Nannan2 Sun 15-Mar-20 12:52:41

And yes as GoldenAge said,please dont help spread it.sad

Nannan2 Sun 15-Mar-20 12:50:22

Sympathies for your loss.but if you do go and you got ill that would not bring your loved one back and may risk your life too.or on a less note,you may not get back if locked down.No dont take the risk its not worth it! Your loved one would not have wanted you to be at risk im sure.visit when all this is over (hopefully) and buy a huge wreath or bunch of lovely flowers when you get there.

Summerfly Sun 15-Mar-20 12:38:00

So sorry for your loss Bald1. I expect there will be others in your situation too. I’m glad you’ve made the difficult decision not to attend the funeral . You’ve done the sensible thing and as others have said you can go and pay your respects once this virus has been controlled. Sending hugs. ?

Notright Sun 15-Mar-20 12:18:19

Lucky if you can get a flight. Doubt you will and hopefully you won't. The person's funeral whose it is won't mind. Just say a little prayer and don't go.

GoldenAge Sun 15-Mar-20 12:09:30

Bald1 - I sympathise with your plight but honestly, are you reasons for not going 'in case you become ill' or 'in case you are stranded'? I work with bereaved people and I know that being in a state of grief can cause confusion in thinking, but surely the main reason for not going is so as not to catch the virus and bring it back here and infect others? That has to be your main concern, not whether you personally become ill or become stranded. Attending a funeral is purely for yourself, not for the deceased, and in a pandemic none of us can afford to risk being part of the spread of the virus.

inishowen Sun 15-Mar-20 11:43:40

Sorry I wouldn't go. It's not worth the risk. We've decided today to forgo our family holiday to Spain, losing £2.500 if it's not officially cancelled.

Alexa Sun 15-Mar-20 11:05:06

Your feelings are a fact and not selfish . Your decision may or may not be based entirely on your feelings. Some people amy prefer reason to feelings.

Theoddbird Sun 15-Mar-20 11:03:02

Condolences to you. Their soul flies free. I think you need to stay home. Just keep your relative in your thoughts....they would not want you risking catching the virus X

Maremia Sun 15-Mar-20 10:59:53

Best not to go. You could get stranded there, or put into 14 days quarantine on return, or worse still you could catch it and bring it back. One of the first outbreaks in Spain came from a family in the North attending a funeral. JackyB has the local information, to help you decide.

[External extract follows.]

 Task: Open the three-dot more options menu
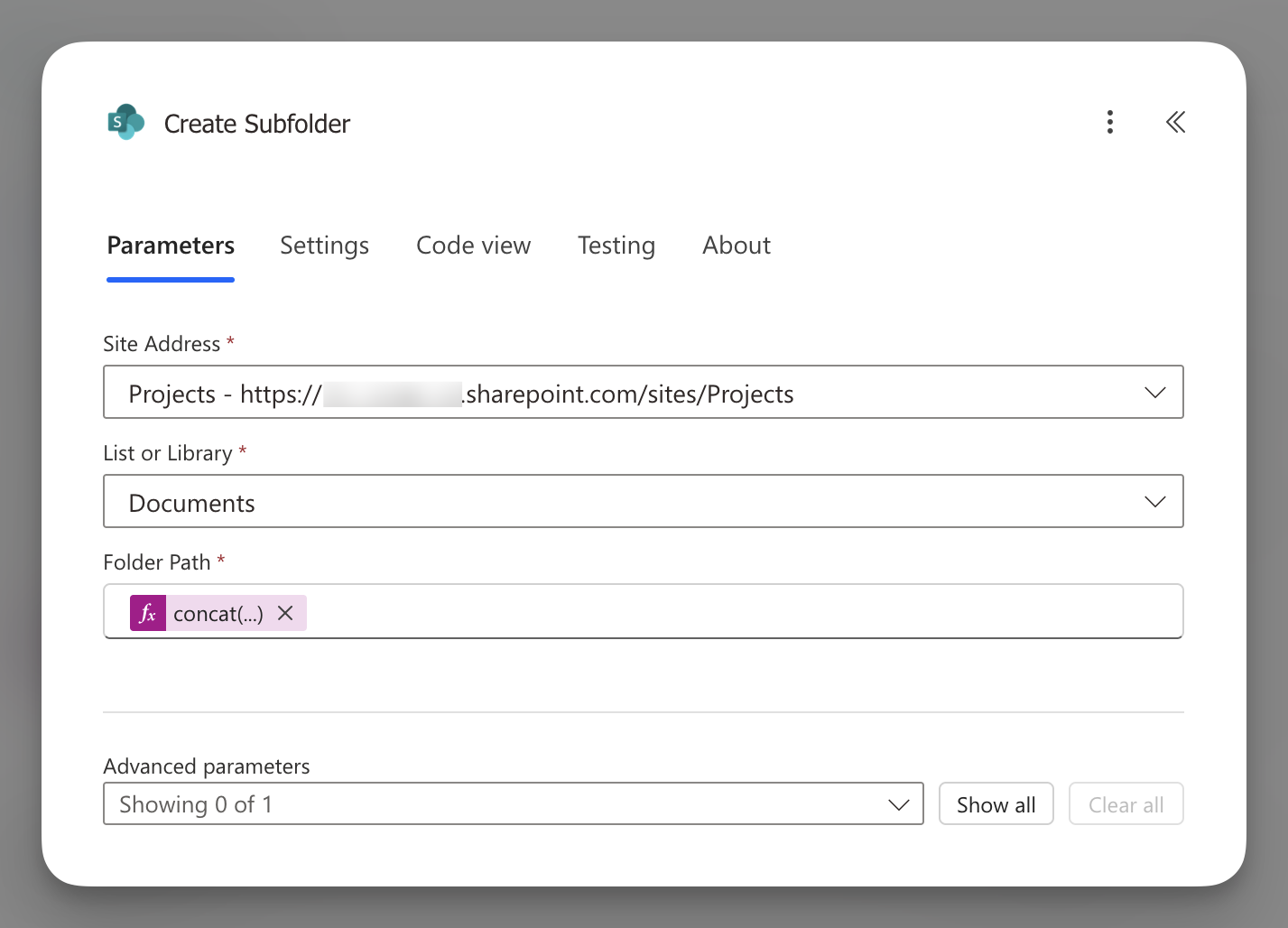pyautogui.click(x=1109, y=122)
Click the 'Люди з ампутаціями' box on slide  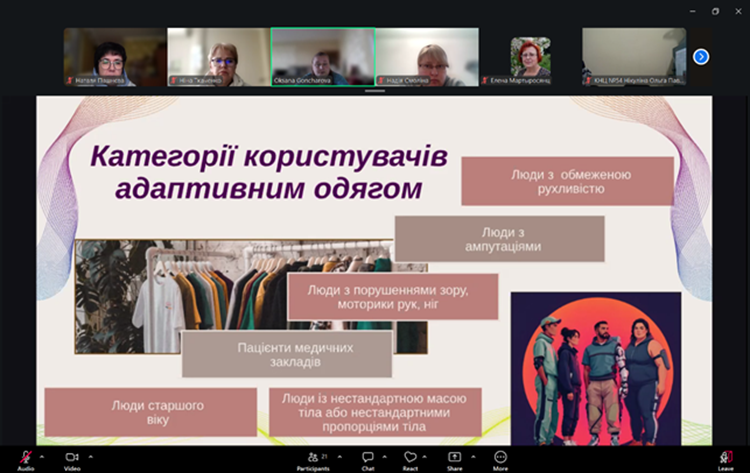click(499, 239)
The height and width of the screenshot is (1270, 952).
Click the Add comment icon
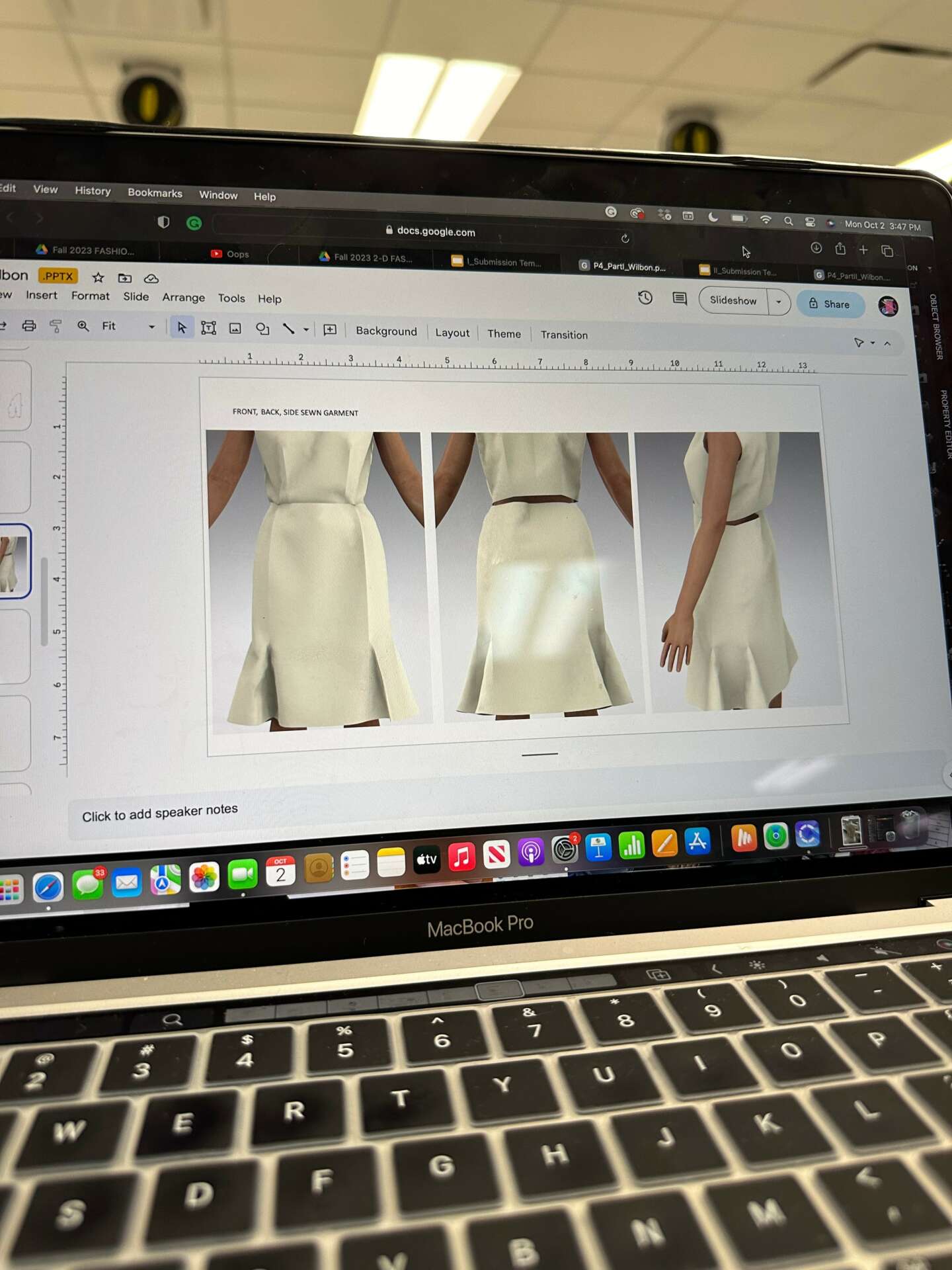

Newatthis Sun 15-Mar-20 10:48:09

Really! Are you really willing to take the chance of catching the virus on board the plane (airplanes are petri dishes at best) or elsewhere and possible spreading it and bringing it back to this country. Really give it some thought. The person who is being buried won't know whether you are there or not and will look down from heaven and know that you have done good not to go. If you are religious then have a small blessing at home for the deceased and then go and visit the grave when things have calmed down a little.